Despite the hazy gray skies this winter, work on the Whale View Point Enhancement Project moves steadily ahead. On Dec. 23, 2015 crews from Black Sage Environmental and Great Ecology were busy excavating the north end of the Wedding Bowl and planting new plants at Coast Boulevard.
Adjacent the Wedding Bowl on the north side of the stairs, there is water runoff area that over the years, erosion had all but covered up. In their cleanup efforts, crews uncovered cobblestone rocks and a planter-like structure likely used by Ellen Browning Scripps, perhaps as a garden or pond.
Project organizer Ann Dynes theorized because Ms. Scripps had a garden at her nearby home (now the Museum of Contemporary Art San Diego at 700 Prospect St.), perhaps the planter served as a satellite garden to overlook the ocean.
Prior to the excavation work, only a small portion of the cement structure was visible. By the end of the day, the entire planter had been uncovered.

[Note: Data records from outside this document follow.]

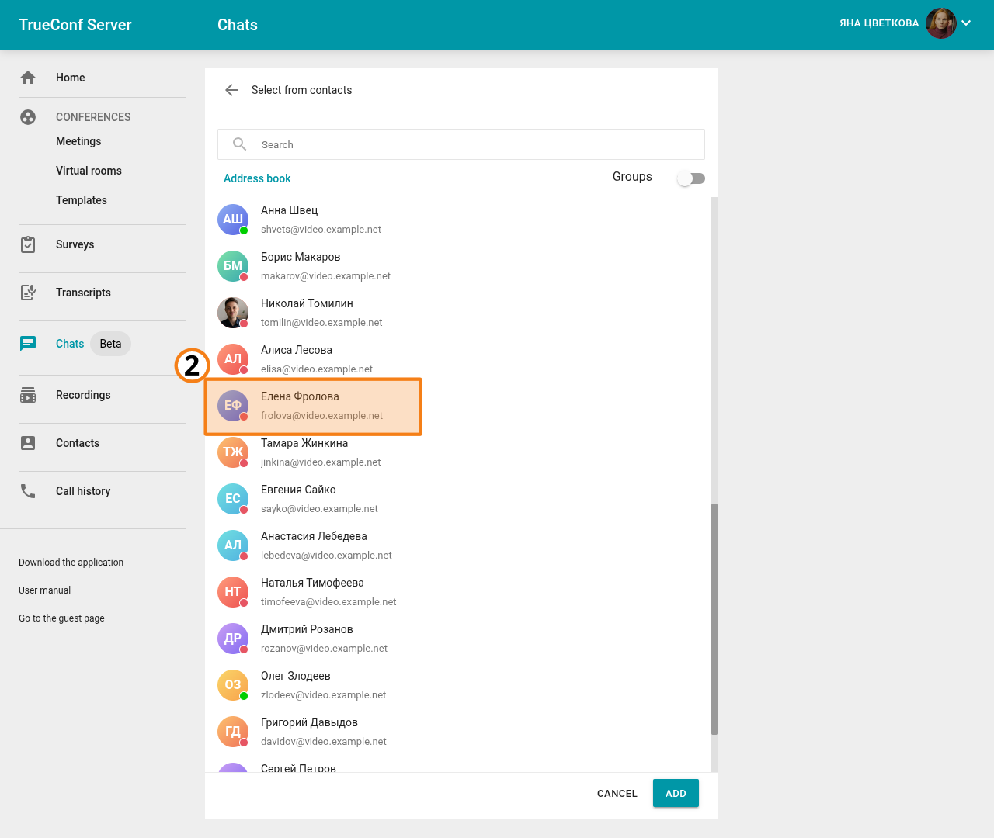This screenshot has height=838, width=994.
Task: Open Virtual rooms menu item
Action: 89,171
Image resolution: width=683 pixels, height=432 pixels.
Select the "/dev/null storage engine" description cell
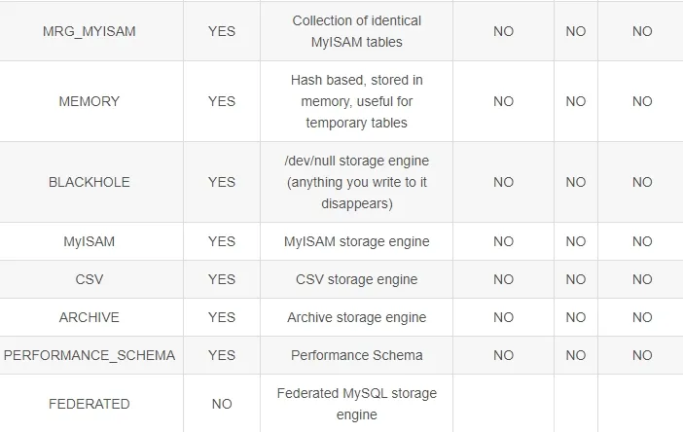(356, 182)
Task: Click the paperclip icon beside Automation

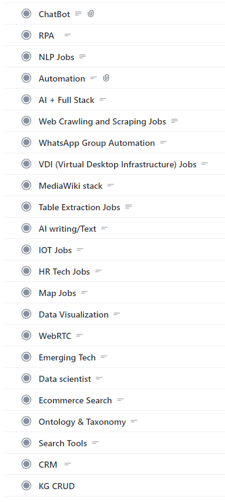Action: [106, 78]
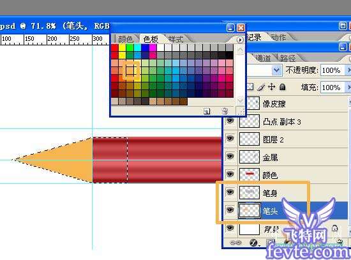
Task: Switch to the 颜色 tab
Action: pos(125,39)
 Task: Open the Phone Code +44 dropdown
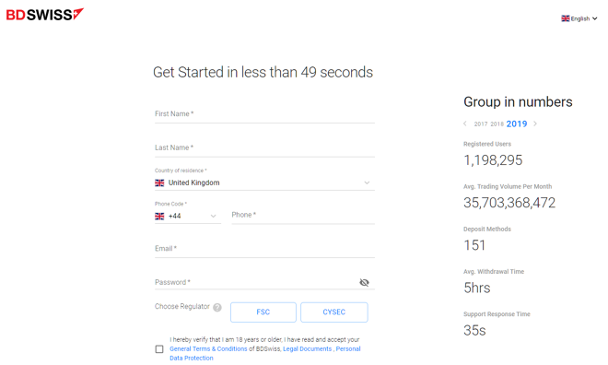(188, 216)
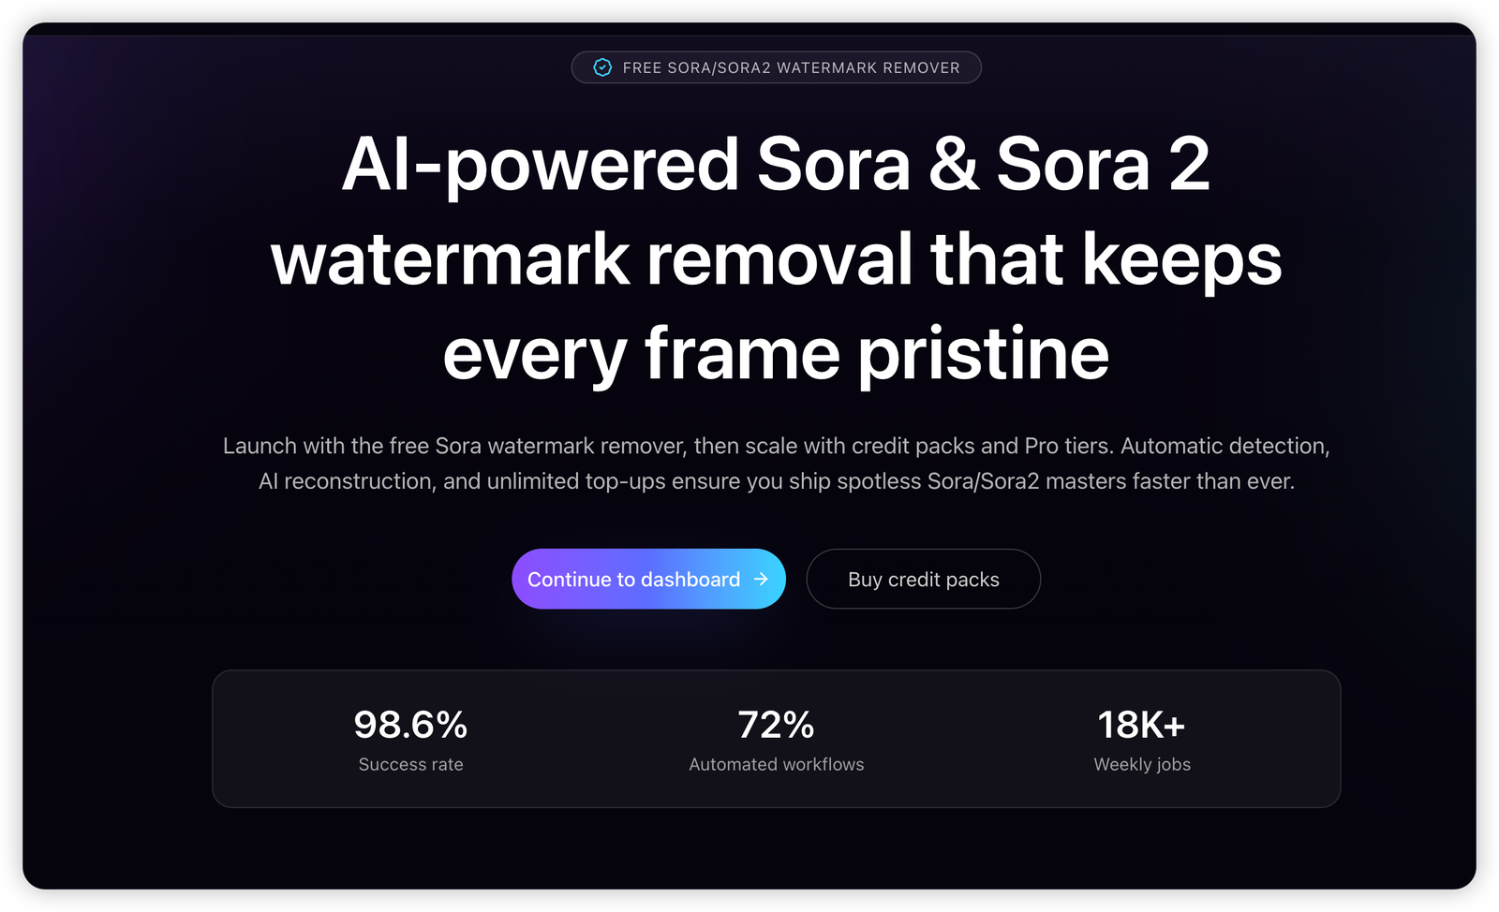The image size is (1499, 912).
Task: Click the Continue to dashboard button
Action: click(x=648, y=579)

Next, the committee will re-vegetate the area in a way that would not be affected by erosion. “We plan to watch the runoff from the drain to see where water flows for the next couple of weeks so that we can make sure to plant where it does not. But that area already looks better with the removal of … the debris,” Dynes said, via e-mail.

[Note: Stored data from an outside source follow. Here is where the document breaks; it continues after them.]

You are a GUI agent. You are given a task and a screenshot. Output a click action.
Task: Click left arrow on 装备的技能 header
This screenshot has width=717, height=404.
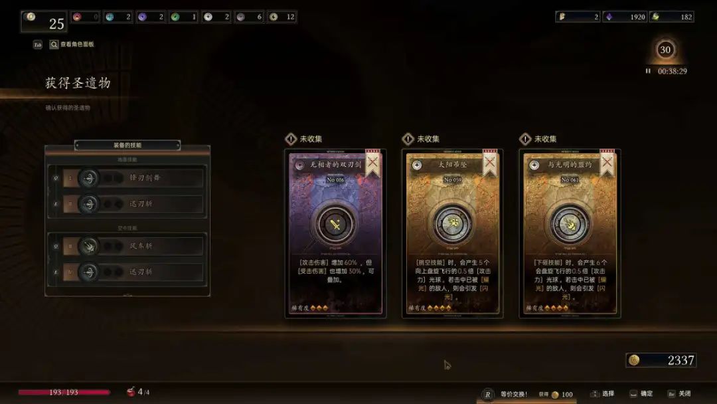[x=77, y=145]
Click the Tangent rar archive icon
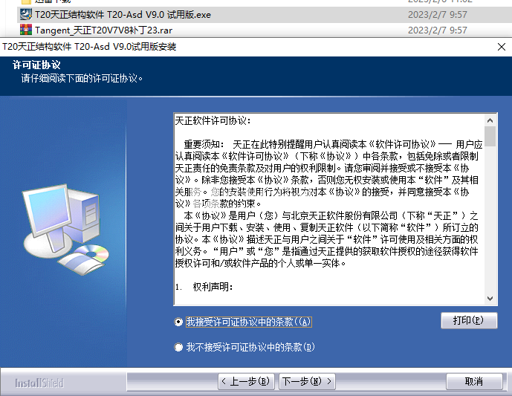This screenshot has height=396, width=512. click(x=26, y=30)
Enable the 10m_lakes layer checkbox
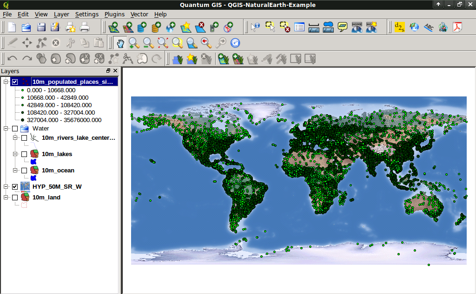This screenshot has height=294, width=476. coord(24,154)
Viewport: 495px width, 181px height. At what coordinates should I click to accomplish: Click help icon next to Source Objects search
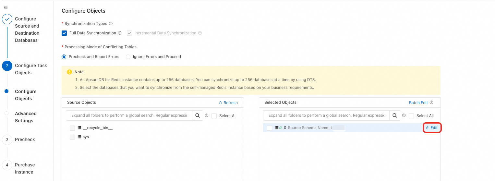pyautogui.click(x=207, y=115)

Additionally, re-vegetation efforts are underway at the Wedding Bowl itself. That morning, 20 large aloe plants were harvested and in subsequent weeks, were stored in Whale View Point project volunteer Bob Evans’ garage until they re-sprout and can be re-planted. They would fill the lower area of the Wedding Bowl wall. The upper area would be filled with plants seeded that day. “The ice plant ringing the wedding lawn was trimmed back and strewn with California Coastal Sage seed mix, which we hope the coming rains will germinate,” she said.
As soon as the Wedding Bowl work was complete, crews walked a block to the south end of Whale View Point (the residential area of Coast Boulevard) to replace some plants on the hillside. With a flag marking each location a plant would go, 62 plants were installed. The flags are still in place to mark where the new plants are, Dynes said, which need adequate water, especially in its first 30 days.
As such, Dynes is considering an adopt-a-plant program through which citizens can water the new plants to help them flourish. “I know someone who brings a bottle of water when he walks down there twice a week and pours it on this one plant. It is doing better than any of the others!” she said. “It costs us $150 for each watering by the professionals, so if we could get more private watering, it would be great!”